Tomato

Tomatoes, Bio, Balcony, Rain, Vegetables

The English word tomato comes from the Spanish tomati. The tomato is a member of the nightshade family and has been regarded as poisonous. Really the leaves are!

Is the tomato a fruit or a vegetable? At one point it was considered a fruit to avoid taxation, but in the late 1800’s that the Supreme Court ruled it was a vegetable and could be taxed accordingly. The U.S. passed the 1883 Tariff Act that required a 10% tax on imported vegetables. This legislation was challenged on the grounds that the tomato was actually a fruit, not a vegetable.

. All these vegetables, which are grown in kitchen gardens, and which, whether eaten raw or cooked are, like potatoes, carrots, parsnips, turnips, beets, cauliflower, cabbage, celery and lettuce, usually served at dinner in, with or after soup, fish or meats which constitute the main part of the repast, and not, like fruit generally, as dessert.”

The tomato has a colorful history originating in the Americas, traveled to Europe and then returned to the Americas to create the tomato we have now.

Today eight species of the berries are still located in Peru which leads to what a Russian scientist, Vavilov, felt this to find the middle of a crop species that you must find area where it has its greatest diversity.

The array of wild tomato relatives goes from the tip of Chili to Ecuador and inland nearly 200 miles. They do not tolerate frost.

The tomato was called”xitomatl” by the Aztecs, while Central America tribes called it”Tomati”. Ancient Peruvian cultures don’t mention anything like a tomato as being an important part of their diet. The Aztec culture cites dishes made from peppers, salt, and tomatoes. The cerasiforme variety keeps growing wild in Central America producing small, cherry size fruit on a vine.

Matthiolus wrote in 1544 describing berries or”pomid’oro (golden apple)” and they have been eaten with oil, pepper and salt. This is supporting evidence that the first European berries were of a yellow variety.

The early Spanish name for the tomato was pome dei Moro (Moor’s Apple).
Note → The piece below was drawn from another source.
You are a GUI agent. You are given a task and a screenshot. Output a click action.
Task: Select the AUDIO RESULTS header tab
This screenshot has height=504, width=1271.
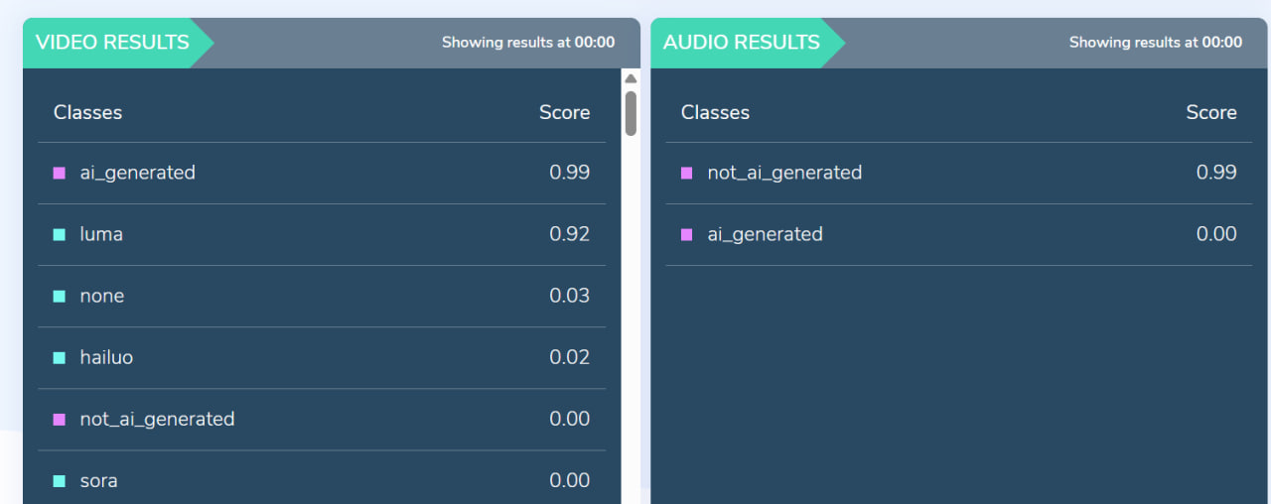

Carl Linnaeus in Germany developed a title of Lycopersicon Esculentum which literally means,”edible wolf peach”. The English noted the tomato as early as 1596 as the Love Apple which was eaten overseas and described them as rank and stinking. A 1692 cookbook published in Naples cites berries.

Many cookbooks in the early 1800s in America contained recipes which included tomatoes. Tomatoes were sold in Boston’s Quincy Market in 1835. Four varieties of berries were recorded in Thomas Bridgeman’s catalogue in 1847 (cherry, pear, large yellow and large squash).

It is apparent that the tomato has been firmly planted in western culture by the late 1800s. Heirloom varieties come in varying shapes, sizes and colors. Some are green, some have green stripes, some are rainbow coloured, some are shaped like peppers, some are almost black, some are darkish purple, some are cherry size and some weigh over two pounds.

The balance between a fantastic tasting fruit with a tough fruit tolerant to transport is much desired by growers. Ripe tomatoes are soft and bruise easily, beginning to decline in quality in a few days. The chemical ethylene results in the tomatoes to ripen and is created by the tomato as the seeds grow near completion.

Normally, growers pick tomatoes just as the shoulders of the fruit shed their dark green colour allowing the tomatoes to be sent while resisting bruising or rotting. Usually the tomatoes are red when they reach their destination or can be induced to ripen with the application of an ethylene spray. The flavor suffers because of the practice.

From the early 1990s, a bio-engineered tomato called’Flavr Savr” was introduced. This was a massive blunder, as the public wasn’t in favor of bioengineered products and has since been removed from the market.

The purported advantage of lycopene (responsible for the deep red color) has been touted as an anti-oxidant, a molecule that wipes out free radicals that cause cancer in humans. Tomatoes are a excellent source of lycopene and several studies have confirmed that people who consume tomato products appear to have a decline in the risk of cancer.

Studies indicate that eating cooked tomatoes reduces the likelihood of cholesterol associated with heart problems and some cancers. Cooking tomatoes releases the lycopene from the skin of the tomato.

Tomatoes are ranked 16th among all fruits and vegetables as a source of vitamin A and 13th in vitamin C.

Clearly the tomato is the single most important fruit or vegetable in the western diet concerning a source of vitamins and minerals.

Not bad for a product that has been regarded as hazardous to public health by many until the late 1800s.